I benefici dell’«altruismo efficace»

Gli esseri umani possono davvero sentirsi motivati dall’altruismo? Il mio nuovo libro “The Most Good You Can Do” illustra la comparsa di un nuovo movimento denominato Effective Altruism (Altruismo efficace) e mentre facevo interviste per documentarmi sono rimasto sorpreso da quanto spesso sia formulata questa domanda.

Perché dovremmo dubitare dell’agire a fini altruistici di alcune persone, quanto meno in alcune occasioni? In termini di evoluzione, possiamo comprendere facilmente l’altruismo verso un congiunto o un prossimo in grado di ricambiare l’aiuto che diamo. Pare plausibile supporre che, una volta sviluppatasi a sufficienza la nostra capacità di ragionare e riflettere per capire che anche gli sconosciuti possono soffrire e godere la vita quanto noi, almeno alcuni tra noi agiscano altruisticamente anche nei confronti degli sconosciuti.

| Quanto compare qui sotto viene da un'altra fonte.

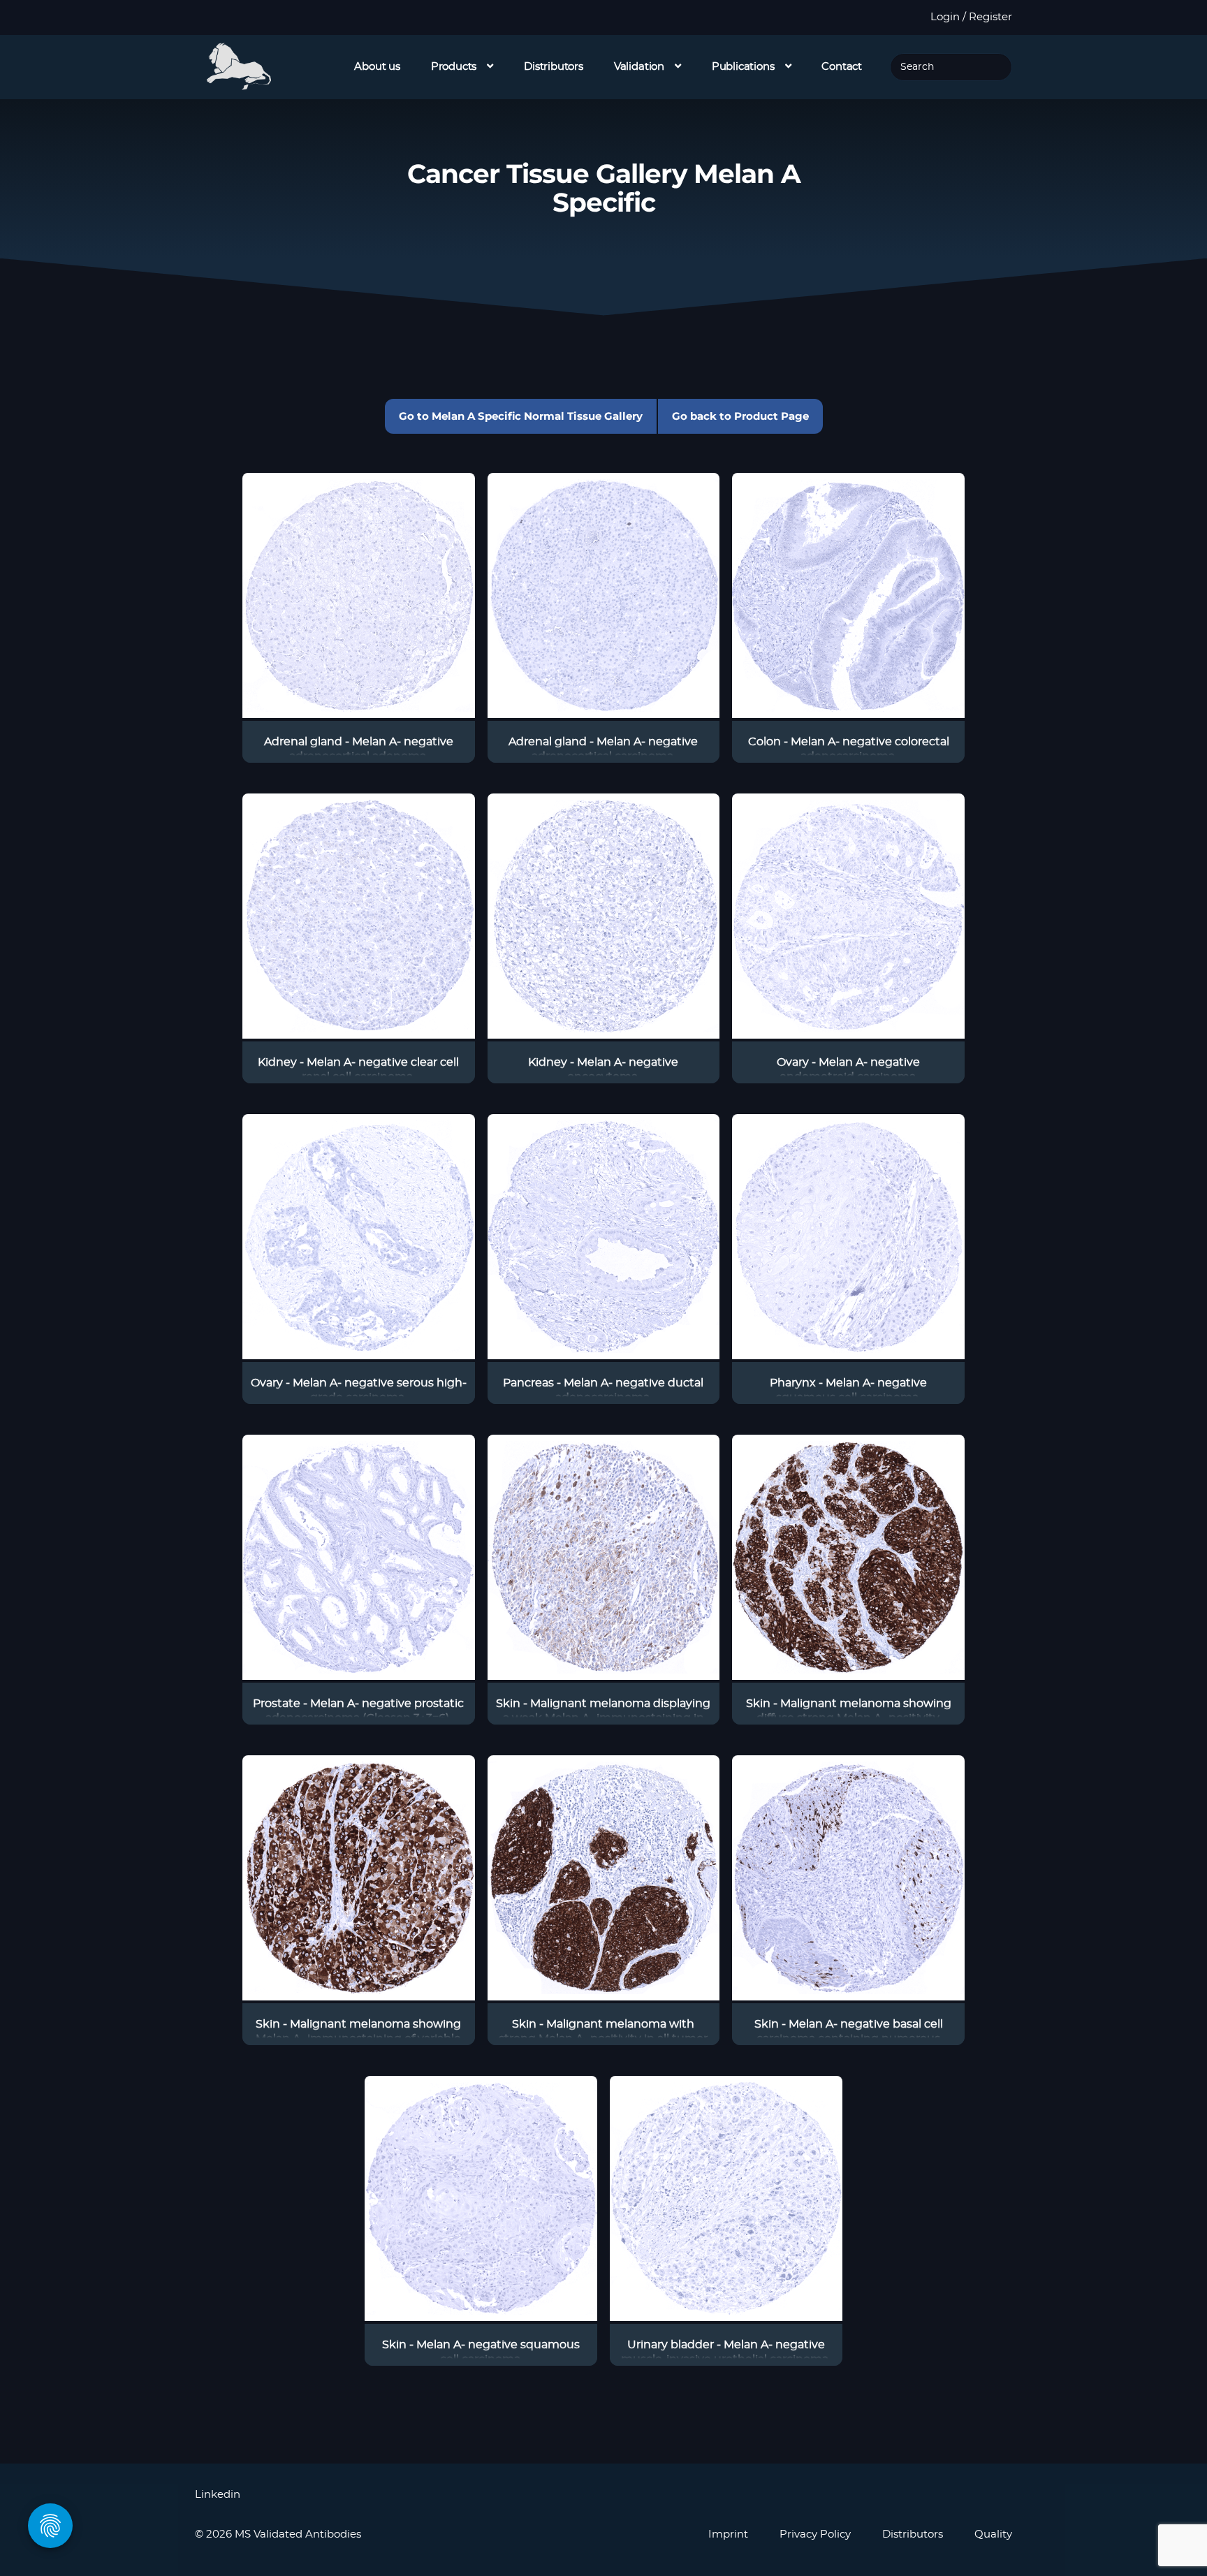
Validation (639, 66)
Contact (841, 66)
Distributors (553, 66)
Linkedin (217, 2494)
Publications (743, 66)
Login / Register (971, 17)
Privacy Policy (815, 2534)
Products (454, 66)
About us (377, 66)
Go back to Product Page (740, 416)
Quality (993, 2534)
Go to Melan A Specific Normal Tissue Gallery (521, 416)
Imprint (728, 2534)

Gallup, società di sondaggi d’opinione, ha intervistato persone di 135 paesi, chiedendo se negli ultimi mesi avessero effettuato donazioni per beneficienza, se si fossero attivati come volontari in qualche organizzazione o se avessero aiutato un perfetto estraneo. Dai risultati, raccolti per il World Giving Index 2014, risulta che quasi 2,3 miliardi di persone, un terzo della popolazione mondiale, compie almeno un’azione di puro altruismo al mese. (...)

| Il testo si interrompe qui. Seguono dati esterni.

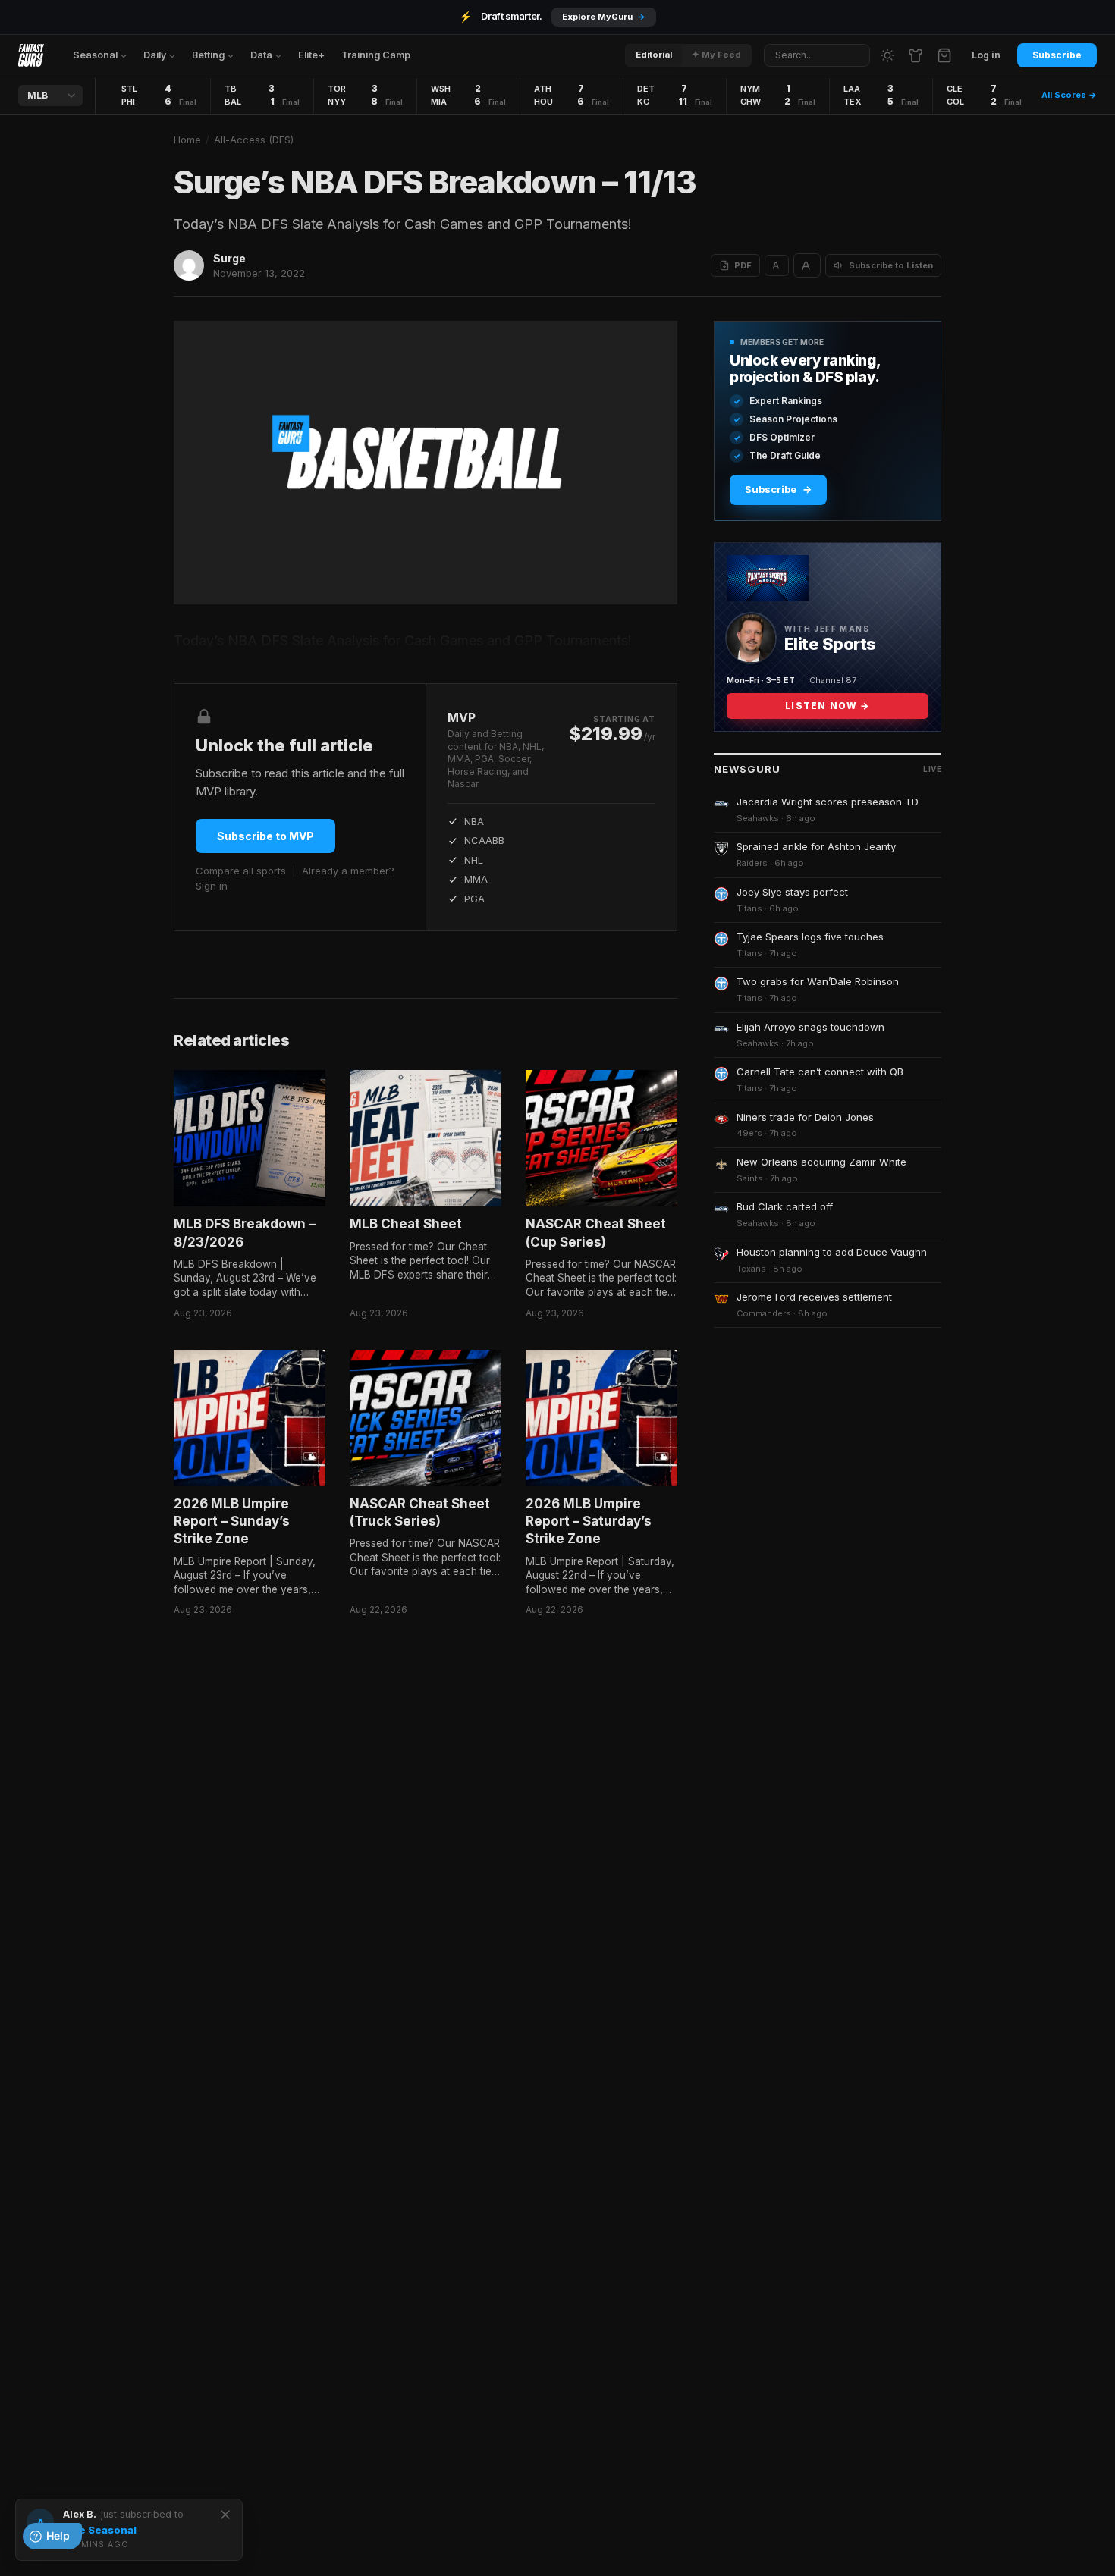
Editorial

Il movimento Altruismo Efficace è formato da persone che donano con il cuore e con il cervello. Scopo della loro donazione è ottenere il massimo possibile dalle risorse che sono disposti a mettere da parte per tale fine.

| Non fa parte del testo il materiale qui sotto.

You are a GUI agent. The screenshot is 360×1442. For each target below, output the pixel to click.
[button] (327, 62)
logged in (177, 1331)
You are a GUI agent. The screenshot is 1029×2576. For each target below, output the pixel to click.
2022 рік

Tra queste risorse può esserci un decimo, un quarto o perfino la metà delle loro entrate. Il loro altruismo può concretizzarsi in tempo e talenti, e influenzare la loro scelta di una carriera. Per perseguire il loro scopo, usano la logica e si documentano per assicurarsi che qualsiasi risorsa loro dedichino a fare del bene sia quanto più possibile efficace.

Da numerosi studi risulta che chi è generoso in genere è più felice e più soddisfatto della propria vita rispetto a chi non fa beneficienza.

Da altre ricerche sappiamo che l’atto di donare porta ad attivare anche i circuiti cerebrali della ricompensa (le aree del cervello stimolate da cibi stuzzicanti e dal sesso).

Ciò non significa, tuttavia, che questi donatori non sono altruisti. La loro motivazione esplicita è aiutare gli altri, e donare li rende più felici soltanto in conseguenza del fatto che il loro aiuto effettivamente aiuta gli altri.

Se esistessero più persone di questo tipo, si donerebbe di più ed è questo che noi tutti vogliamo. Definire l’“altruismo” in termini così stretti, al punto che si ritiene opportuno utilizzare questa parola soltanto quando la donazione appare in contraddizione con l’interesse generale e complessivo di una persona, significa mancare completamente di centrare il punto: la situazione migliore da auspicare è quella nella quale promuovendo gli interessi degli altri si agisce in armonia per promuovere anche i propri.